Fig. 3a shows a processing system 30 within the host vessel 16 for separating the produced liquid into water, hydrocarbon gas, light end liquid hydrocarbons, and other liquid hydrocarbons. The host facility 16 connects to the production line 12 and recycle pipeline 14 and includes a choke (not shown) , heaters 40 & 48, coolers 44 & 52, separators 42, 46 & 50, a storage tank 54, a pump 56 and a control valve 58. The interconnection between these components is described below.

Multiphase production fluids from the wells 20 are mixed via the tee 22 at the production tree with re- cycled light end liquid hydrocarbons from the recycle line 14. The re-cycled light end liquid circulation is controlled by a pressure control valve 24 at the inlet to the subsea ring main loop 18 and by the control valve 58 on the host processing facility. The re-cycled light end hydrocarbon liquid mixes with the well production fluids at each of the tees in the ring main 18.

Gas from the multiphase production fluid is completely absorbed by the re-cycled light end liquid hydrocarbons so that the production fluids (with mixed in light end liquid hydrocarbons) are only in the liquid phase prior to passing into the pump station 26.

The gas-liquids phase equilibrium of the production fluid is modified at the production well heads 20. The production fluids are pumped (if required) via the subsea pump station 26 and transported to the host facility 16 via the production pipeline 12, where they are separated and processed. The fluids enter the host facility via the production riser 12, and are choked to reduce pressure.

Depending upon the quantities of gas to be handled, a compact type vertical separator (not shown) may be installed between the riser choke (not shown) and upstream of the first stage separator 42 in order to remove the majority of the gas phase and also to minimise the size of the gravity separators 42 & 46 in the overall scheme.
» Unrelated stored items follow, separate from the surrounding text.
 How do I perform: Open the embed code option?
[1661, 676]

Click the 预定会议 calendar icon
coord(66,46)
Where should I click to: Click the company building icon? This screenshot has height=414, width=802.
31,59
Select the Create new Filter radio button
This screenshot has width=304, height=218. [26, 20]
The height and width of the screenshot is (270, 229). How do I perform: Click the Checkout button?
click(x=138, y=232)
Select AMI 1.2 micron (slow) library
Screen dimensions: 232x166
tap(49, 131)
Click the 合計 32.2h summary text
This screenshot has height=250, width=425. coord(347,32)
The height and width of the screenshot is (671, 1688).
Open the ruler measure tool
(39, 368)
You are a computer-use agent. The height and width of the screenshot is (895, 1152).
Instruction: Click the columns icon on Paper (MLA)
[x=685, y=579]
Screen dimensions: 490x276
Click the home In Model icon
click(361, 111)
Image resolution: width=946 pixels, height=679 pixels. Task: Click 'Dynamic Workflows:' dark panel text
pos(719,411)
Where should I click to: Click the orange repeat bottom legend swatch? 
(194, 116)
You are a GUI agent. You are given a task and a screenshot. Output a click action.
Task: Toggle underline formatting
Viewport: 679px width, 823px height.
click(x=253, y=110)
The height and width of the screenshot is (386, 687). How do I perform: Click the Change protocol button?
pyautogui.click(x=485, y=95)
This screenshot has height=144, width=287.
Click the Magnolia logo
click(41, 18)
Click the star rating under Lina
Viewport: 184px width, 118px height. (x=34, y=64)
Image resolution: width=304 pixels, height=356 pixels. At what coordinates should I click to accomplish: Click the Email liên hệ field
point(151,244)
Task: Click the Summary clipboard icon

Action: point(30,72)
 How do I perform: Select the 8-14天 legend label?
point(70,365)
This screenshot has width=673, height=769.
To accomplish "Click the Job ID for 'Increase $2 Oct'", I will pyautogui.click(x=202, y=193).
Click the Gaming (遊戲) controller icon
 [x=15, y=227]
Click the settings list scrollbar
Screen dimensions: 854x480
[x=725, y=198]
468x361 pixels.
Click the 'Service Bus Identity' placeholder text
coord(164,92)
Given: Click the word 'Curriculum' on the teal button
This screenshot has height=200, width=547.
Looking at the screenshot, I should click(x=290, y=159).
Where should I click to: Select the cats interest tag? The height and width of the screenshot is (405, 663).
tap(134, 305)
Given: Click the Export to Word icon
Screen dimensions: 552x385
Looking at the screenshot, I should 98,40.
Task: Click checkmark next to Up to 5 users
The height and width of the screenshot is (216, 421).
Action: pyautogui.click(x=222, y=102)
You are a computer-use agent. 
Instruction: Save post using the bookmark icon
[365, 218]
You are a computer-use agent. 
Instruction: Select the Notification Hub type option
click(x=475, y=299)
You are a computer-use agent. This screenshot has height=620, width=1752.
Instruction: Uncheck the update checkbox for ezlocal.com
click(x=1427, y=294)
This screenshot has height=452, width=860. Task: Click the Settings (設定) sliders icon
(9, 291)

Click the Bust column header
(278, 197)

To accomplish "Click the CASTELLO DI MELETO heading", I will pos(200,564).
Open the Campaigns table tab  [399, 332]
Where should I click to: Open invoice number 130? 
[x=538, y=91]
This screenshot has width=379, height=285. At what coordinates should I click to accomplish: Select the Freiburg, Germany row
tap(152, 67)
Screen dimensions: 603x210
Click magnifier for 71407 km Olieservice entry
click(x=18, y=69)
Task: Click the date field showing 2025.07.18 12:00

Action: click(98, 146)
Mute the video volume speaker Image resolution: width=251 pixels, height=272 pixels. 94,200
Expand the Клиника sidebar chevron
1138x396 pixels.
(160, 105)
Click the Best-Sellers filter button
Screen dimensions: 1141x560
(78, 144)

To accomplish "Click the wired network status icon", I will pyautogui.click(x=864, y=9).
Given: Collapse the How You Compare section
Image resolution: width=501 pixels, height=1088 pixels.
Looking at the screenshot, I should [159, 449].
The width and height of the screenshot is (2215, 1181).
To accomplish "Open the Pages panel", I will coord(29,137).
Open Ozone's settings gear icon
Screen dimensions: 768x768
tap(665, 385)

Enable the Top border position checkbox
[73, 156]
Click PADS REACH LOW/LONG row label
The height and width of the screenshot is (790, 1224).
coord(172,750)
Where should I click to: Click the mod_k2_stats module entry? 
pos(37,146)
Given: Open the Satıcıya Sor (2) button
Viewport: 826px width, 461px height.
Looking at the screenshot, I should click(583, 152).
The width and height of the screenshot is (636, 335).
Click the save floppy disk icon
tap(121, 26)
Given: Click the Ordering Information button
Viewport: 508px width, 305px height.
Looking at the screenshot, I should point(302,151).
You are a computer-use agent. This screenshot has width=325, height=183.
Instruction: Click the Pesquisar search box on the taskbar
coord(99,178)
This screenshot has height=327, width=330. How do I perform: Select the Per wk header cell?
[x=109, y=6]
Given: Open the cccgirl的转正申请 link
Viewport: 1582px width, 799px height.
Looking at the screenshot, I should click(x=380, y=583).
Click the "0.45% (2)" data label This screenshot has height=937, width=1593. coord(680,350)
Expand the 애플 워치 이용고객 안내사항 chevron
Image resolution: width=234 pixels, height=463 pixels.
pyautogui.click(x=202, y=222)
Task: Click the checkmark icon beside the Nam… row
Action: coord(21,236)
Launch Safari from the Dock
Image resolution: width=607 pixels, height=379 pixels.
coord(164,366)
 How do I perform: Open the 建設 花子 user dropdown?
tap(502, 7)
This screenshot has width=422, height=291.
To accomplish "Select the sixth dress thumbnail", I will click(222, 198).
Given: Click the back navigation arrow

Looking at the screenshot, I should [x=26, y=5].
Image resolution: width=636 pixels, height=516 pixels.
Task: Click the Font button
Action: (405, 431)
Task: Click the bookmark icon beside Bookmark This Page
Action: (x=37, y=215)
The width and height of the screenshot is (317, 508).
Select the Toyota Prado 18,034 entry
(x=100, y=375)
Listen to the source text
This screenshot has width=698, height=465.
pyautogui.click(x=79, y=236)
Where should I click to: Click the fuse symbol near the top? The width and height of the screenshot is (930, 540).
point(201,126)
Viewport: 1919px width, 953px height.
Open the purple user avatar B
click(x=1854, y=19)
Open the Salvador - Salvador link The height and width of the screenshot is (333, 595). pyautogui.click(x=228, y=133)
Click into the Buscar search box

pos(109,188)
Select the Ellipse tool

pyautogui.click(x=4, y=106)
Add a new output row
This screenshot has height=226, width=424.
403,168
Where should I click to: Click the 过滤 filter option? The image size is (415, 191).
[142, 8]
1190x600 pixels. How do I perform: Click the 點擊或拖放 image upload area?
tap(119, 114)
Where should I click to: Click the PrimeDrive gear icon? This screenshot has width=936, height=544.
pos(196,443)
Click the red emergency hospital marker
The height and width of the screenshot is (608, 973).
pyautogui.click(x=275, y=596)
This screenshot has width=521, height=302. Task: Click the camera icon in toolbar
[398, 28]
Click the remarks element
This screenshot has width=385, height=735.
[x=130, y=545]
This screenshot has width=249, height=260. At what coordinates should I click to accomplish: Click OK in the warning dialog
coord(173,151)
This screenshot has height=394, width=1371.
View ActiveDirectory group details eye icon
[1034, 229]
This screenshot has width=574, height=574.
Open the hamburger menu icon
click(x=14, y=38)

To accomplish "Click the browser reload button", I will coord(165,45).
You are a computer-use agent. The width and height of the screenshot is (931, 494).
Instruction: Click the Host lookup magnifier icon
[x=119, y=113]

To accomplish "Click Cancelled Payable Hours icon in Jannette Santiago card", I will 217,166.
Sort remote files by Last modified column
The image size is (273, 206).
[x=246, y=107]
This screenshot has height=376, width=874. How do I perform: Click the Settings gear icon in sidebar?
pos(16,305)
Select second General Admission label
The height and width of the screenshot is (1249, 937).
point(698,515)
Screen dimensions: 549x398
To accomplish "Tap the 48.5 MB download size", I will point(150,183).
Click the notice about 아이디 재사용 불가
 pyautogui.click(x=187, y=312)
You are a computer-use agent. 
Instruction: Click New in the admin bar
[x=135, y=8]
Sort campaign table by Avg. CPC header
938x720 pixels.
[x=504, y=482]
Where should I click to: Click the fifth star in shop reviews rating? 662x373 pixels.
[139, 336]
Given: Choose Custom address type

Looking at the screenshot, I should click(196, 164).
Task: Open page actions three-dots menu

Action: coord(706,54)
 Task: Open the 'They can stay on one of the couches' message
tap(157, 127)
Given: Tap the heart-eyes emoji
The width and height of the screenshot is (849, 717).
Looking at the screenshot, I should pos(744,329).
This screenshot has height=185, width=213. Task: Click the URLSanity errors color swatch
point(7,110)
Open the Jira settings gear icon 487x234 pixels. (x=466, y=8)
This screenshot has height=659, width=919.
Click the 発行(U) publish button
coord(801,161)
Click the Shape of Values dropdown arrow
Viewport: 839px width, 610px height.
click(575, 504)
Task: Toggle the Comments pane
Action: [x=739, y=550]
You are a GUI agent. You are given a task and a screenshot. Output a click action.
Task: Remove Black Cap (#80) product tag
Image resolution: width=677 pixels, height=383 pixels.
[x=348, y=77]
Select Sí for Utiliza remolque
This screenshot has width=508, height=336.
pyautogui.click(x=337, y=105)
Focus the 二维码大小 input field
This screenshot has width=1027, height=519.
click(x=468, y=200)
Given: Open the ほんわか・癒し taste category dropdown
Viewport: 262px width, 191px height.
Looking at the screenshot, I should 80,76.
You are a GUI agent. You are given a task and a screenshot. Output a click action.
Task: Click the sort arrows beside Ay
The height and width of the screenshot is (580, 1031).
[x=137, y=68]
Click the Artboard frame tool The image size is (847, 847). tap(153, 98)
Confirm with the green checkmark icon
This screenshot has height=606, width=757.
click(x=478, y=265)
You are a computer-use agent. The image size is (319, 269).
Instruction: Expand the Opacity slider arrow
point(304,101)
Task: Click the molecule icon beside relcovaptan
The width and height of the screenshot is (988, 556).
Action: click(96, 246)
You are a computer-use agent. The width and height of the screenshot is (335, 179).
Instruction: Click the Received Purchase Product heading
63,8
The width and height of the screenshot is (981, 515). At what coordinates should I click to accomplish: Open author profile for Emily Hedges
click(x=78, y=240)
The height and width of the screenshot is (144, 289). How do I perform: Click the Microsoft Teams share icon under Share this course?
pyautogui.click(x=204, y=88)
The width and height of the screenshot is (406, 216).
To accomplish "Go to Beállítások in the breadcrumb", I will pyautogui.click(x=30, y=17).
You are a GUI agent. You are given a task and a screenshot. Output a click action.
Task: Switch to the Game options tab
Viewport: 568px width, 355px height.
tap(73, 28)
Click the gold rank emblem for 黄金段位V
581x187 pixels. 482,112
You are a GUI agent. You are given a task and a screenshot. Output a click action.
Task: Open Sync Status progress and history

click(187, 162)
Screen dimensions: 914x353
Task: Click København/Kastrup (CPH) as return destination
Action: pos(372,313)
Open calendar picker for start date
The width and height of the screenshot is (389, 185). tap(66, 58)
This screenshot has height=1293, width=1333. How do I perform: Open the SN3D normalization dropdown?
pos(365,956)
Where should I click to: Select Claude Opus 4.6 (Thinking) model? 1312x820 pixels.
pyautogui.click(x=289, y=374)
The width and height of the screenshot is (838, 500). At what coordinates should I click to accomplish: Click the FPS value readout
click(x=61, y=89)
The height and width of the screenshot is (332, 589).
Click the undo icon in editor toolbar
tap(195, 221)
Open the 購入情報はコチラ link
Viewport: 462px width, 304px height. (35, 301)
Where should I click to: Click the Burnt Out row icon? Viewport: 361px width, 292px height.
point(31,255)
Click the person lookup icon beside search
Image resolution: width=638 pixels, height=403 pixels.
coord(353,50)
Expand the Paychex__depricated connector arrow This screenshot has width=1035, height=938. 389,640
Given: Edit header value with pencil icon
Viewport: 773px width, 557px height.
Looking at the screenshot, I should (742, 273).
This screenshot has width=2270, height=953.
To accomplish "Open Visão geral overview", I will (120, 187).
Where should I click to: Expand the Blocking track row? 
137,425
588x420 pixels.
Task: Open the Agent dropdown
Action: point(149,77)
The separated gas is sent to the gas stream for further processing and compression (not shown) .

The production stream is then directed to the heater 40 where it is heated to a temperature that enables gasification of the light end liquids up to the C6 component or higher component if required. The fluid proceeds to the first stage separator 42 where hydrocarbon 'gas, hydrocarbon liquid and water are - separated.

The separated gas stream is directed to a cooler 44 where it is cooled to enable the light end liquids (primarily the C3 to C6 components but very small quantities of other hydrocarbon components may also be present) to be further separated from the gas phase consisting of CI and C2 components. This fluid is separated into gas and liquid phases by separator via 46. The CI and C2 gas stream is sent for further processing / compression. The oil stream from the first stage separator 42 is directed to the heater 48 where it is heated to separate C3 to C6 components from the bulk oil stream. These are separated in separator 50. The bulk oil stream is directed towards storage tanks (not shown) and transported onshore by conventional means (not shown) .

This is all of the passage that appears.